Check out our latest analysis for Tang Palace (China) Holdings

What is Tang Palace (China) Holdings’s cash yield?

Tang Palace (China) Holdings generates cash through its day-to-day business, which needs to be reinvested into the company in order for it to continue operating. What remains after this expenditure, is known as its free cash flow, or FCF, for short.

I will be analysing Tang Palace (China) Holdings’s FCF by looking at its FCF yield and its operating cash flow growth.

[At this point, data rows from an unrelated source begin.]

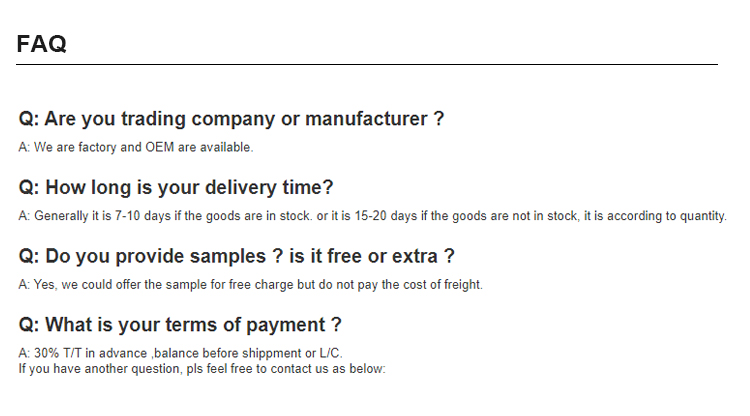
Task: Click the word "OEM" in first answer
Action: point(161,147)
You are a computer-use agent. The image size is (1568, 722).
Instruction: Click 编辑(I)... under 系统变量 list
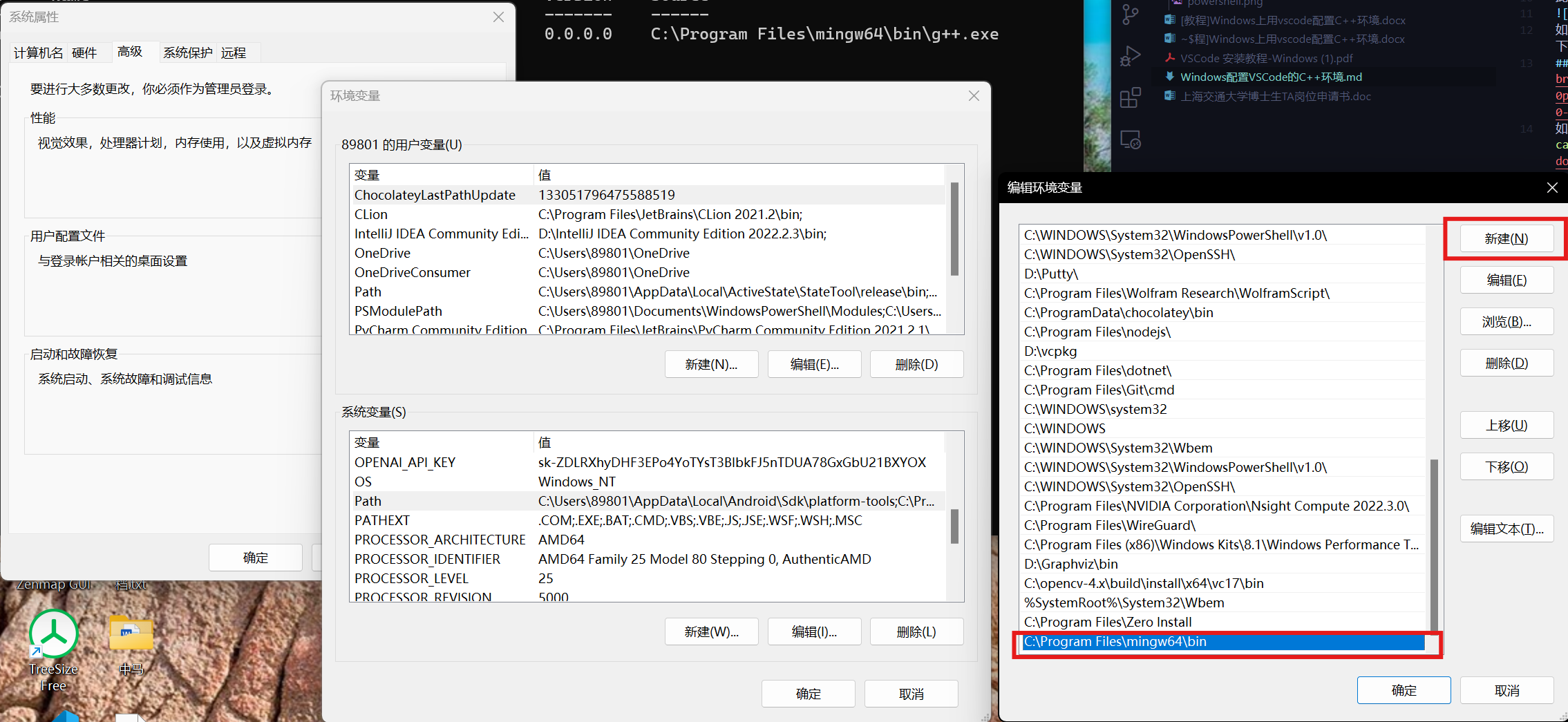pos(814,631)
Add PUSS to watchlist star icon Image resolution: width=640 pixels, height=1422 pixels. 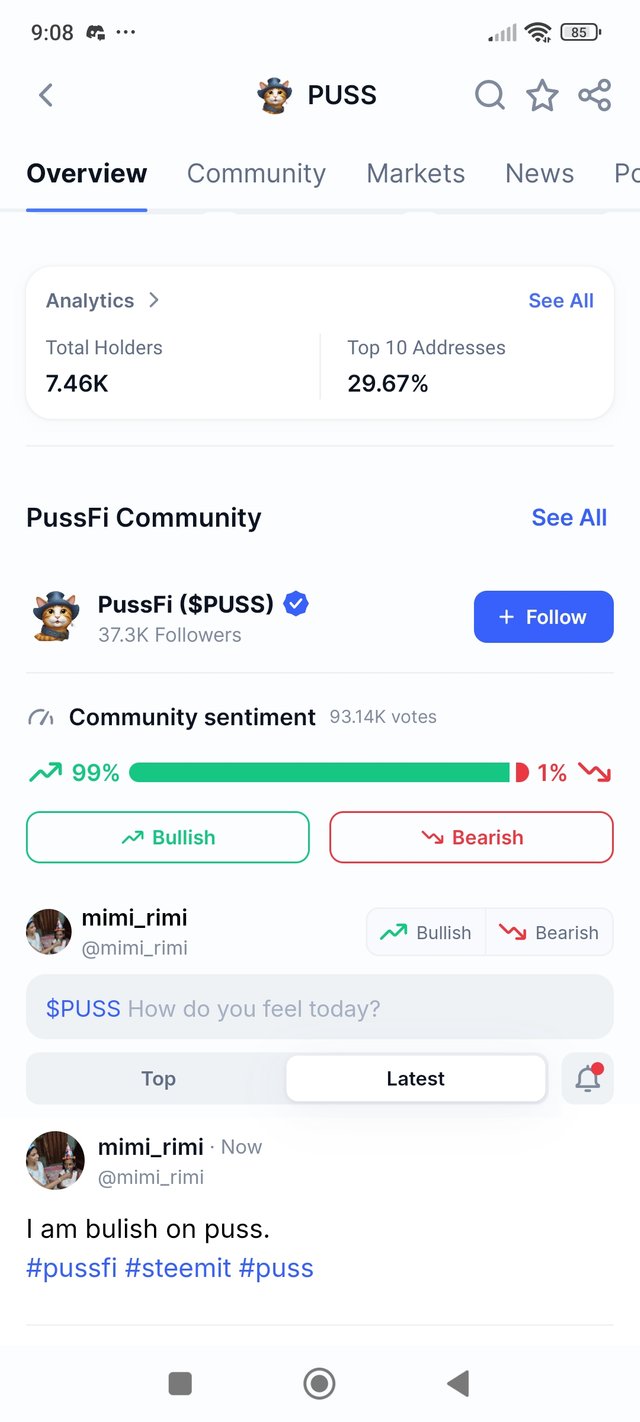542,95
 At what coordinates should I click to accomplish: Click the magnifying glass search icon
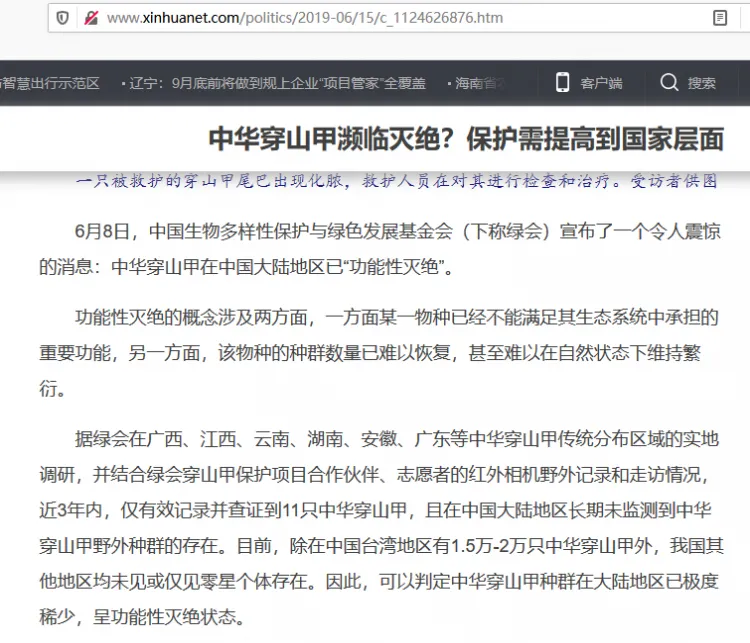tap(669, 83)
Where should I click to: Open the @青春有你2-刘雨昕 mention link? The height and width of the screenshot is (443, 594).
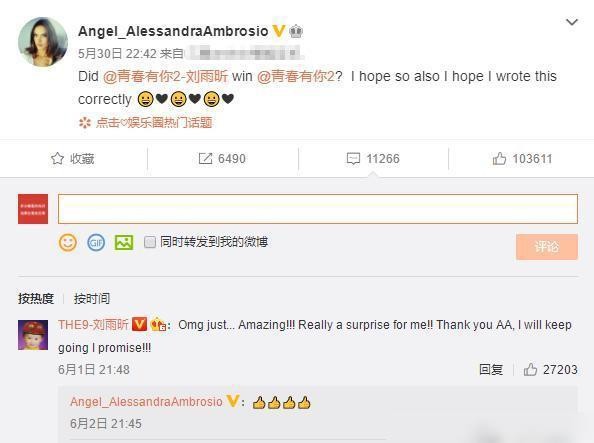coord(166,76)
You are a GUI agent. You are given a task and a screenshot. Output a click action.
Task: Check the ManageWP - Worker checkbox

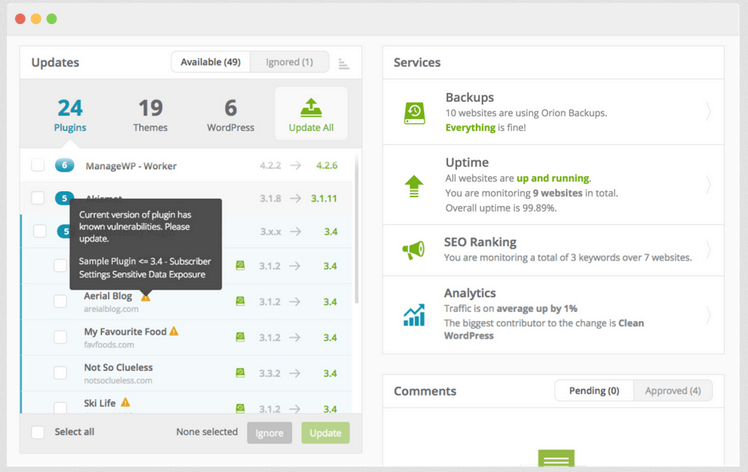[37, 165]
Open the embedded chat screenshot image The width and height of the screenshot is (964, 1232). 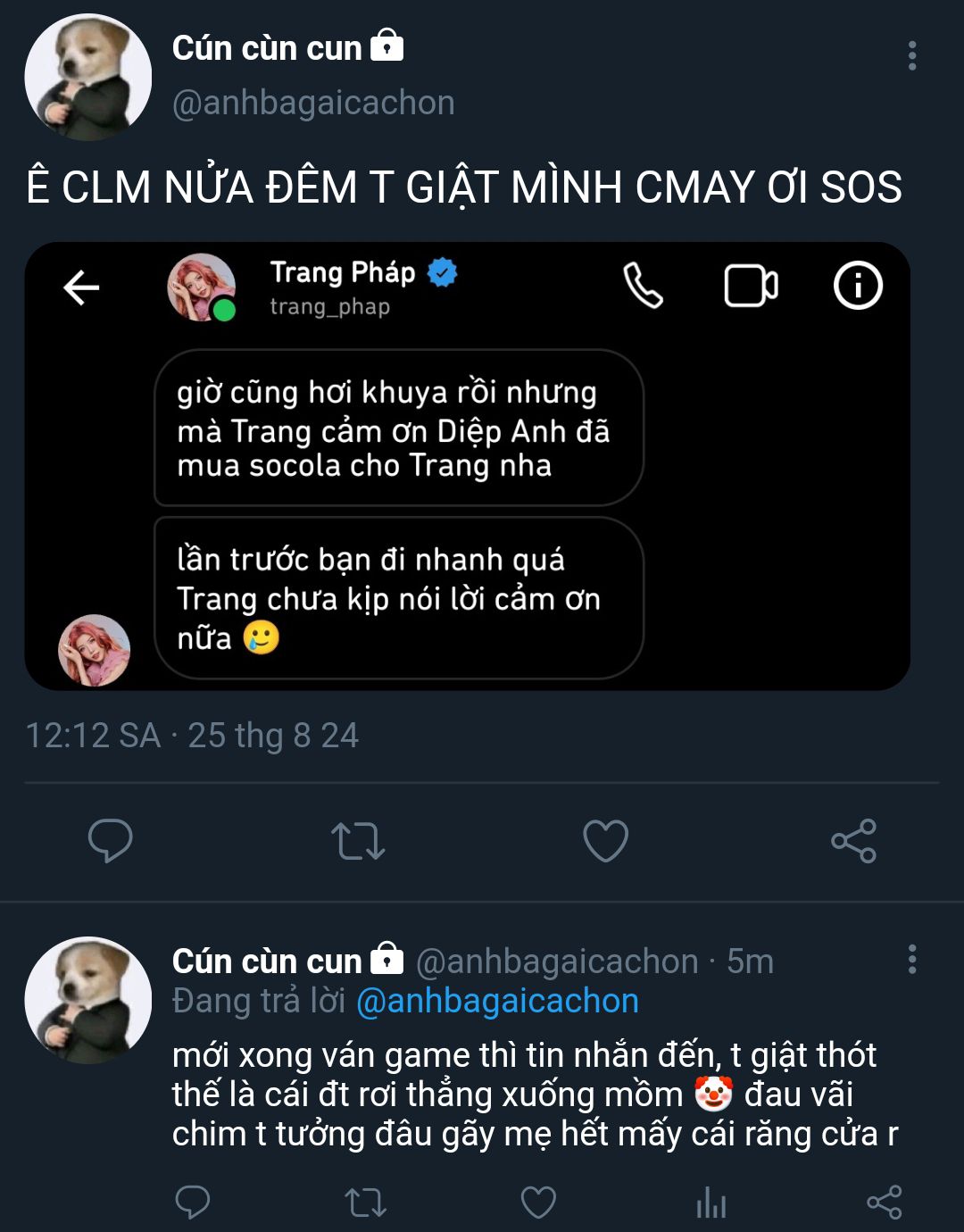pyautogui.click(x=467, y=465)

The yield will tell us whether the stock is generating enough cash to compensate for the risk investors take on by holding a single stock, which I will compare to the market index. The growth will proxy for sustainability levels of this cash generation.

Free Cash Flow = Operating Cash Flows – Net Capital Expenditure

Free Cash Flow Yield = Free Cash Flow / Enterprise Value

where Enterprise Value = Market Capitalisation + Net Debt

Tang Palace (China) Holdings’s yield of 14.85% last year indicates its ability to produce cash well-above the market index, given the size of the company. This means investors are adequately rewarded for the risk they take on by overweighting Tang Palace (China) Holdings.

SEHK:1181 Net Worth November 29th 18
SEHK:1181 Net Worth November 29th 18

What’s the cash flow outlook for Tang Palace (China) Holdings?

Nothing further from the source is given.